Convergent adaptive evolution between Andean and Himalayan populations

Interestingly, when we previously applied a gene network-based approach to WGS from Tibetan and Sherpa populations, several genes included in Andean significant networks obtained from H12/nSL analyses (e.g., LAMA1, COL4A2 and ITGA2) were similarly found to participate to functional pathways targeted by natural selection (Fig. 2b, Supplementary Table 5)⁵². This pattern was basically confirmed by results from LASSI-based analyses. First, this approach recapitulated previous evidence supporting convergent adaptations between Andean and Tibetan highlanders involving the EPAS1¹⁰ and EGLN1¹³ genes, with genomic windows at these loci being classified as targets of selective sweeps and showing likelihood values falling in the top 1% of the distribution obtained for the Aymara WGS dataset.

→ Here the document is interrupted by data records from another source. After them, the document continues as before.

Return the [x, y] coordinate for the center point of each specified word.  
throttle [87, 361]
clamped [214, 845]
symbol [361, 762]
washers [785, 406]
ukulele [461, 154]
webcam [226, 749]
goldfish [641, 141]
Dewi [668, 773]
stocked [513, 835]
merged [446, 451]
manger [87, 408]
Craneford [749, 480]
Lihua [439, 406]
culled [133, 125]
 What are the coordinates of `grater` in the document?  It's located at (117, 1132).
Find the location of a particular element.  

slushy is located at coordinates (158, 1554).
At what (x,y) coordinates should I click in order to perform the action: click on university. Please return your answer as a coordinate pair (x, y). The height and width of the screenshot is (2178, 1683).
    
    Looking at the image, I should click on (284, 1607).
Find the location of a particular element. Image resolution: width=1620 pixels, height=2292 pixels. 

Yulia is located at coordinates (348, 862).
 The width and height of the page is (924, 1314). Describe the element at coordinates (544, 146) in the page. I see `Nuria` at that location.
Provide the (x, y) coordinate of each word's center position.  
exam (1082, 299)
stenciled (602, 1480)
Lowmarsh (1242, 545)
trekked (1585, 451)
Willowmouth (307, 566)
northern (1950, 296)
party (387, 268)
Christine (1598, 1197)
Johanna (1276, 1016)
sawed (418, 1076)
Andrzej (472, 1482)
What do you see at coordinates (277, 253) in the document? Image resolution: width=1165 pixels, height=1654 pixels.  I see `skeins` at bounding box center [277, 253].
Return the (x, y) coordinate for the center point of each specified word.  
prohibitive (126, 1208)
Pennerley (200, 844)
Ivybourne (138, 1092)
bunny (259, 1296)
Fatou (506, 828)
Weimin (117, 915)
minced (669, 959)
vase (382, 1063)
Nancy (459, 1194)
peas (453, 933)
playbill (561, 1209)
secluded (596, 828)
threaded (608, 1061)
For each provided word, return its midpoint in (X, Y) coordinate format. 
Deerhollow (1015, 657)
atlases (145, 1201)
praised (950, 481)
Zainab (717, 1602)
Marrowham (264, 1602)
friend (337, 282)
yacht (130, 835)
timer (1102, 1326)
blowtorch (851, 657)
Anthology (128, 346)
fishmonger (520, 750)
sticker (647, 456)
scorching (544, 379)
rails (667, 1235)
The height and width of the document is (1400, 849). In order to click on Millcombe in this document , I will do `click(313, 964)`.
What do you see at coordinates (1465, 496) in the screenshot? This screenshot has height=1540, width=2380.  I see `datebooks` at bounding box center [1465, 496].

As regards instead genes included in significant networks, LAMC2 was already proposed to have contributed to polygenic adaptive events also in Tibetan/Sherpa populations⁵² (Fig. 2b, Supplementary Table 5). This gene codifies for the laminin gamma 2 subunit, which is an epithelium-specific basement membrane protein highly expressed in different types of cancers and tumour metastasis^53,54,55. Silencing LAMC2 expression was proved to cause cell cycle arrest and significantly suppresses migration and invasion of tumour cells, as well as in vivo angiogenesis of the malignant tissue due to partially blocked activation of the EGF receptor and its downstream pathway^54,55. Moreover, LAMC2 expression in the placenta predominantly interests syncytiotrophoblasts and cytotrophoblasts villous and was found to be substantially upregulated in Placental Accreta Spectrum (PAS) tissues, stimulating trophoblast over-invasion via PI3K/Akt/MMP2/9 signalling pathways⁵⁶. In fact, PAS is a condition causing pathologic adherence of the placenta due to abnormal trophoblast neovascularization and invasion into the uterine wall^57,58. This invasion has been related to improved stimulation of pro-angiogenetic factors not only in the trophoblast embryotic tissue, but also in the maternal basal plate of the placenta^58,59. We can thus hypothesise that adaptive evolution at LAMC2 and functionally related loci observed in the considered high-altitude populations might result in promoting angiogenesis in the placental tissues.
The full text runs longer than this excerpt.